Realizing that the life I am living now is a hundred thousand years, far away from the life I was imagining in my early twenties was hard. I wanted something completely different back then, but not only that, I was doing something different, something I can’t even imagine doing now that I am wandering around this small part of the world, alone. I remembered the smell from those days, every single note of every single song was attached to one of my senses. I could see things from the past, I could still feel the touch, the taste, the sounds, everything, all around me. Just like “yesterday”. The colors and the lights, the way people moved their hands and talked to me. I felt.it.all.back.again.
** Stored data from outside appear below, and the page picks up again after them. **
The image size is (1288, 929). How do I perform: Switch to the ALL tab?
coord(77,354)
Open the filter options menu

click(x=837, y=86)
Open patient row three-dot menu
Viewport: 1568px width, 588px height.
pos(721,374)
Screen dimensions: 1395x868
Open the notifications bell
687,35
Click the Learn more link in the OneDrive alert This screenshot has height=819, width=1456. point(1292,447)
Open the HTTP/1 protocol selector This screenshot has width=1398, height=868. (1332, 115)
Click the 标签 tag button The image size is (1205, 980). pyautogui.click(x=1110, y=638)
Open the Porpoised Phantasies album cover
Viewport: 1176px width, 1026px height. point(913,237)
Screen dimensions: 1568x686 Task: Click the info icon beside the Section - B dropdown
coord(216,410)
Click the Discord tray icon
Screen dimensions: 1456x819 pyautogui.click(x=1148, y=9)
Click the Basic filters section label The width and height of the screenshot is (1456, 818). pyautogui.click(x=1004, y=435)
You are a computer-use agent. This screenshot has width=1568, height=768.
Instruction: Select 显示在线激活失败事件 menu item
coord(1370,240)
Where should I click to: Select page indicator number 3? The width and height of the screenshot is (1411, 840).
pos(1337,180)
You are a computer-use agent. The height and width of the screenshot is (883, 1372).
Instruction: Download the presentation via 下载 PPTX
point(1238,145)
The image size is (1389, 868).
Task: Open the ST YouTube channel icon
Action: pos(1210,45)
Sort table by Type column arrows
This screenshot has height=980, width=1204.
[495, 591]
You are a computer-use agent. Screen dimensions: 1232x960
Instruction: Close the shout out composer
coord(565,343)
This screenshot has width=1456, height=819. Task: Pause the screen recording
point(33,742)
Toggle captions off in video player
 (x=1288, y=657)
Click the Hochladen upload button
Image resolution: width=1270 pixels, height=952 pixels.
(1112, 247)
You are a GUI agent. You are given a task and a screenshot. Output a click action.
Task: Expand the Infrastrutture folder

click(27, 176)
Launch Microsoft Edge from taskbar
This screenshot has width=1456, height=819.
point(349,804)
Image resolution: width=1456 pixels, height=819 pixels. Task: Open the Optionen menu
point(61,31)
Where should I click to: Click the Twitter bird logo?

The pain I suffered, the joy I lived, and I recalled the exact moments when I was listening to those specific songs in different places in the North-Eastern regions of Italy, and I felt sick inside. I am not that person anymore. Just like the people I was sharing those moments of my life with are not the same people anymore. We changed and that’s fine. I just want to know why fate, destiny, Mt. Shasta, whatever, have decided to take it all back out here today. Here. Go figure! I still like the same music, duh. Music is forever, but I have to exorcise those sounds now, so that next time I hear them, they do not necessarily take me back to that bittersweet time of my life, or if they do, they don’t screw with my mind so much. And to find some peace of mind and rest, I got myself a motel room in Yreka, a few miles away from Mt. Shasta City, a small folkloric town where I could finally… sleep.